Durante décadas, se creyó que el mosquito urbano que pica a los humanos, conocido como Culex pipiens molestus, había evolucionado en los túneles del metro de Londres durante los últimos dos siglos. Sin embargo, un estudio de la Universidad de Princeton acaba de refutar esta teoría, revelando que su origen es mucho más antiguo y que su historia está estrechamente vinculada a la de las civilizaciones humanas.
Los investigadores analizaron el ADN de más de 800 mosquitos recolectados en distintas partes del mundo y descubrieron que la variedad urbana surgió hace más de mil años en el Mediterráneo o Medio Oriente, probablemente en el Antiguo Egipto. Allí, los mosquitos se habrían adaptado a vivir cerca de los humanos en entornos agrícolas, mucho antes de que existieran las ciudades modernas.
El estudio, publicado en la revista Science, demuestra que el molestus no es un producto reciente de la urbanización, sino una especie que evolucionó para alimentarse de humanos y prosperar en ambientes subterráneos o cerrados. Esta conclusión desmantela uno de los mitos más difundidos en biología evolutiva y ofrece una nueva perspectiva sobre cómo las especies se adaptan a la convivencia con el ser humano.

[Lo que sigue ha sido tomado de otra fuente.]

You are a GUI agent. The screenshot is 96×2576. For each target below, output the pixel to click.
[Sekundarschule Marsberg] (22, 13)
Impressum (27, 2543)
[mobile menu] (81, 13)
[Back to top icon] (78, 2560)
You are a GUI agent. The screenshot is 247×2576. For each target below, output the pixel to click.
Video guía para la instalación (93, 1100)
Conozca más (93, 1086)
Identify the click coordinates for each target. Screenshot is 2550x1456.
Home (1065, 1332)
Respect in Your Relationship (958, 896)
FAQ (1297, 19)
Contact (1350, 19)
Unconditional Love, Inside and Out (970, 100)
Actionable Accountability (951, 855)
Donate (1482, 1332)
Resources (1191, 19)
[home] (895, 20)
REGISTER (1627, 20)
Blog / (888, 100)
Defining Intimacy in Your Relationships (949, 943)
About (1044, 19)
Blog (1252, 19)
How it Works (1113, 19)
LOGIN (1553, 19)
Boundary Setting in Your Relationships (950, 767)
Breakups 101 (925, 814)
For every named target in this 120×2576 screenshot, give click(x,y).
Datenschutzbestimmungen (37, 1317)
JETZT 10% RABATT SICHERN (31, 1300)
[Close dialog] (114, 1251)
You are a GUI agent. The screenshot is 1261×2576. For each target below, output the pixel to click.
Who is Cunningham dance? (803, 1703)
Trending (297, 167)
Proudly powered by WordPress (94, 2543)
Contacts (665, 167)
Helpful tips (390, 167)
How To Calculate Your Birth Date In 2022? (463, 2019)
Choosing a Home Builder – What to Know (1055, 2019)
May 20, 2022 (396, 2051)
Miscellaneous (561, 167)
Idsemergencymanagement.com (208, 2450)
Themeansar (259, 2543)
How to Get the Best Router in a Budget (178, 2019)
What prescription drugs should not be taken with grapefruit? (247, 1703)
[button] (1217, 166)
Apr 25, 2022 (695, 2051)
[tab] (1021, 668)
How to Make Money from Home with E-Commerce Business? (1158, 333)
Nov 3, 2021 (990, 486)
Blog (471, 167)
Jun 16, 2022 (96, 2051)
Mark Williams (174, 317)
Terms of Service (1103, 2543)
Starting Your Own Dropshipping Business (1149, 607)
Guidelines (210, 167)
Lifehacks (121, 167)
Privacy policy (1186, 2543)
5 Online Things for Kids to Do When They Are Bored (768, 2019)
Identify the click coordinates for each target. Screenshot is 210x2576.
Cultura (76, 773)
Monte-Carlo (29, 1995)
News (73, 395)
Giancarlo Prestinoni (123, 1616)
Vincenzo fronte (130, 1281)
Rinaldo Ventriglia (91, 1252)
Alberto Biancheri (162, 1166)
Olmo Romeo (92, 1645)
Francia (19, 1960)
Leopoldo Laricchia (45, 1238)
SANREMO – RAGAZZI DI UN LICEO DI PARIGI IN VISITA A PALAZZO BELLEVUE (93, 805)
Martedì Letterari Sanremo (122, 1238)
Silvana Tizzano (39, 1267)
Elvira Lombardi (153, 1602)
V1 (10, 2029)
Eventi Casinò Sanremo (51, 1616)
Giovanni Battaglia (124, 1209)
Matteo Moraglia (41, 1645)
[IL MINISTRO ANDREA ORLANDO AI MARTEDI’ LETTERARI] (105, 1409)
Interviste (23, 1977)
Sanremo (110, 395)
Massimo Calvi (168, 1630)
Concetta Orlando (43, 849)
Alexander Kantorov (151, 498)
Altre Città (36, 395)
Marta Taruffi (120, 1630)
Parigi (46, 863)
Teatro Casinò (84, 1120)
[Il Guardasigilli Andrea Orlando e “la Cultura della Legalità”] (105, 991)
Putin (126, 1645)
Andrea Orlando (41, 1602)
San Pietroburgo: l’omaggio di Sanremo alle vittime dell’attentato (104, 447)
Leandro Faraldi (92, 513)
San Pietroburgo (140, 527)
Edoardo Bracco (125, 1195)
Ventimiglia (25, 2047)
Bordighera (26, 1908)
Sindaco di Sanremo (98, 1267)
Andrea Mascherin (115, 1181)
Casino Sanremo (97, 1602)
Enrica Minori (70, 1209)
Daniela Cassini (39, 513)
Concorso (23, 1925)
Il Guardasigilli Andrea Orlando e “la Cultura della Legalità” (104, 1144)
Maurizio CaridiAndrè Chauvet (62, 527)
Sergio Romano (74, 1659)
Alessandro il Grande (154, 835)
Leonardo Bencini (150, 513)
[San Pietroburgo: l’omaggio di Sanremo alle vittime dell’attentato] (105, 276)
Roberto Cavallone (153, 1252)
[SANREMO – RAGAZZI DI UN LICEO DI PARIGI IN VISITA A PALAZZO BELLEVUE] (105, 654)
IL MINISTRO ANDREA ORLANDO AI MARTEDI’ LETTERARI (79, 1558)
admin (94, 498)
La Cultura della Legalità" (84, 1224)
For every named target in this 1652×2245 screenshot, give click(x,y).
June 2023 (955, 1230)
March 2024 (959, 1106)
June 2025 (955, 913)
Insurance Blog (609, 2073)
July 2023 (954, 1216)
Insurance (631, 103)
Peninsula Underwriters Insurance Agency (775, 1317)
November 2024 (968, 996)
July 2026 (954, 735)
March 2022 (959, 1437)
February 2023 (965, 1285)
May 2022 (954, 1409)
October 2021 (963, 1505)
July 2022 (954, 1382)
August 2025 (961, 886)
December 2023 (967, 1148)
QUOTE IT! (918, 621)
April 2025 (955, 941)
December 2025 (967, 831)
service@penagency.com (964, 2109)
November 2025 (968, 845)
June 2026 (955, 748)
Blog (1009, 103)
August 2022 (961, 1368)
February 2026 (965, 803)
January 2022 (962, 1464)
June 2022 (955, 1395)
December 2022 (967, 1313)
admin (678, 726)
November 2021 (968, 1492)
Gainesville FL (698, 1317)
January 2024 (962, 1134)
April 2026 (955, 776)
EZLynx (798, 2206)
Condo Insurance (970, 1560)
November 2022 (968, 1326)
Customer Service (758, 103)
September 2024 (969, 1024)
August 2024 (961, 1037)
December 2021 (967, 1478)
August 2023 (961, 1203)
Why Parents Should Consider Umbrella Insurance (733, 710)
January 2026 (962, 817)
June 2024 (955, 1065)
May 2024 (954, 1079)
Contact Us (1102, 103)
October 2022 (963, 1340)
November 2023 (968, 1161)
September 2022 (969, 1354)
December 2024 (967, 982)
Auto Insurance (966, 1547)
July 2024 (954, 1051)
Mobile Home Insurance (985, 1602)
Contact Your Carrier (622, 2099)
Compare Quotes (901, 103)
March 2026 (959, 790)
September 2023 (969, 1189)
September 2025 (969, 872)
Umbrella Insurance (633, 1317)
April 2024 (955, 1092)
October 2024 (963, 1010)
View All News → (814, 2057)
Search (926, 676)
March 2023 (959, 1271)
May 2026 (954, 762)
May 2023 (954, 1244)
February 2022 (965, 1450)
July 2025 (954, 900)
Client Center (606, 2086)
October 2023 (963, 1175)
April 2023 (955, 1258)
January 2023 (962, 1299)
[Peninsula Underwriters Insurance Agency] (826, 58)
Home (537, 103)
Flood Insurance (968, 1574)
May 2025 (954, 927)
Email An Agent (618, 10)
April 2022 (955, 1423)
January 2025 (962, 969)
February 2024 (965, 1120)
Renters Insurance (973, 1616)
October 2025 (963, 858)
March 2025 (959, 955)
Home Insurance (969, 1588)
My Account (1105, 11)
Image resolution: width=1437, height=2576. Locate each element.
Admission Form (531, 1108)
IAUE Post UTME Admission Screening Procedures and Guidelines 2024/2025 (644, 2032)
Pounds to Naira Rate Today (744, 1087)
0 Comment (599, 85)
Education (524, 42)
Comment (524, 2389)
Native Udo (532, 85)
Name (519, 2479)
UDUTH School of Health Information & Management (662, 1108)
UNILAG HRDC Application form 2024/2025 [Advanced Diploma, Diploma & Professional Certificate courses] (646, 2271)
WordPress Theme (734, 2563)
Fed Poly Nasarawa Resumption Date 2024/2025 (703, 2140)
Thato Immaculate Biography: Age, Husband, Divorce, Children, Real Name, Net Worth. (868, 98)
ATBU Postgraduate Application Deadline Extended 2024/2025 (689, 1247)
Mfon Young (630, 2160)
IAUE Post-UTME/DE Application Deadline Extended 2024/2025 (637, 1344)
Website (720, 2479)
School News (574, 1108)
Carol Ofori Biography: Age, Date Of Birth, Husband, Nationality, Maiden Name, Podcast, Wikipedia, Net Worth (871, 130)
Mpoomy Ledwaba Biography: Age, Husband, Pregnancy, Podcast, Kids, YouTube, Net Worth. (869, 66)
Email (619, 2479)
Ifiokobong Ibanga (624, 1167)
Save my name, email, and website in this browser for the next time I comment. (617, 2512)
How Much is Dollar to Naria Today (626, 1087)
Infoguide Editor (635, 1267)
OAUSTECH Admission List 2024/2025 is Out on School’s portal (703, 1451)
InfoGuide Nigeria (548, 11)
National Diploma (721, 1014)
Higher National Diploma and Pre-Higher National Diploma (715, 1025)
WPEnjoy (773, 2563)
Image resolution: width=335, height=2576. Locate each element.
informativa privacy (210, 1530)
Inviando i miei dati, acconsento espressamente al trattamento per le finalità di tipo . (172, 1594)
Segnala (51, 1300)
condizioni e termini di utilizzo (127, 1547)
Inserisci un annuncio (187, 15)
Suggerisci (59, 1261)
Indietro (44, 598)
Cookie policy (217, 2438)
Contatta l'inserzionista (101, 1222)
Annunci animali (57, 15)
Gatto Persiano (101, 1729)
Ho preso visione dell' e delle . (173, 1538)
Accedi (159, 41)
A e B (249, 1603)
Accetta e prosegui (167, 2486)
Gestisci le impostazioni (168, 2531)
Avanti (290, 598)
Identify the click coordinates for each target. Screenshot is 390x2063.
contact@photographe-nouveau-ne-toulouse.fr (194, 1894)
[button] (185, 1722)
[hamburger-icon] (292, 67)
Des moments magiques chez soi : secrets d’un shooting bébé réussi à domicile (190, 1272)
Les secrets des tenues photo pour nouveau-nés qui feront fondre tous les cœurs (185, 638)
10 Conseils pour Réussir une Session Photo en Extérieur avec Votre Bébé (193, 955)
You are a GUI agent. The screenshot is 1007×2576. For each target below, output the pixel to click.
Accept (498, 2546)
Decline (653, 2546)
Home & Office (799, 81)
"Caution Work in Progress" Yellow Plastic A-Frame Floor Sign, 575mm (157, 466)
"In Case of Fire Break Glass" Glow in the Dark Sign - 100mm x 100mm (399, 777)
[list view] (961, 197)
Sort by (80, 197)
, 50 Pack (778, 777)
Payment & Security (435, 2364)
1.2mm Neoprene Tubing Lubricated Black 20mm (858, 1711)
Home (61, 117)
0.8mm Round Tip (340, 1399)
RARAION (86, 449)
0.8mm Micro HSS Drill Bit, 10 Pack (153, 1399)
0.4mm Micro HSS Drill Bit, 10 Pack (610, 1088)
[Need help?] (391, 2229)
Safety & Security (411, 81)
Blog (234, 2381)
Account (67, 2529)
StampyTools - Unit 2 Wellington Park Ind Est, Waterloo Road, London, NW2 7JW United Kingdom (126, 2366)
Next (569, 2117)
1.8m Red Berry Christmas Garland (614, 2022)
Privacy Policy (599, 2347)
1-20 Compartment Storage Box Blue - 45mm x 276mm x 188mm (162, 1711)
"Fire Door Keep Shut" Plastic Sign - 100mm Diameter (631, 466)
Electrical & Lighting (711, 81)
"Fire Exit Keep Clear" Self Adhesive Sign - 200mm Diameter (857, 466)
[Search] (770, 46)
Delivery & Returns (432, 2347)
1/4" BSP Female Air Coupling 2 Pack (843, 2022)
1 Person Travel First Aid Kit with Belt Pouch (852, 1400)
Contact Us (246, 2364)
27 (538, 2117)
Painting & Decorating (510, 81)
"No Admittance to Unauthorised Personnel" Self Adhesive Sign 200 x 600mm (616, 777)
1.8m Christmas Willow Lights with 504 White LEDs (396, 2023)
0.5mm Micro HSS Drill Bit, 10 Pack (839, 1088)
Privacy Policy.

Los científicos también analizaron la relación genética entre el molestus y su pariente cercano, el Culex pipiens pipiens, que prefiere picar aves. Descubrieron que, aunque ambas especies pueden cruzarse ocasionalmente, su hibridación es menos frecuente de lo que se pensaba. No obstante, cuando ocurre, puede facilitar la transmisión del virus del Nilo Occidental de las aves a las personas.
El virus del Nilo Occidental, presente en América desde finales del siglo XX, se transmite cuando un mosquito pica a un ave infectada y luego a un humano. Los híbridos entre las dos variedades de Culex actúan como puentes biológicos, capaces de alimentarse de ambos grupos, aumentando el riesgo de contagio en áreas urbanas densamente pobladas.
“Nuestros hallazgos ayudan a entender cómo los cambios genéticos y la urbanización pueden influir en la propagación de enfermedades”, explicó la profesora Lindy McBride, autora principal del estudio. “Saber cuándo y dónde se originaron estos mosquitos nos permite anticipar los riesgos sanitarios y mejorar las estrategias de control”.
El trabajo de Princeton no solo reescribe un capítulo clave de la biología evolutiva, sino que también ofrece herramientas prácticas para la salud pública. Comprender el origen y el comportamiento de estos mosquitos podría ser fundamental para diseñar medidas más eficaces contra la expansión del virus del Nilo Occidental y otras enfermedades transmitidas por insectos.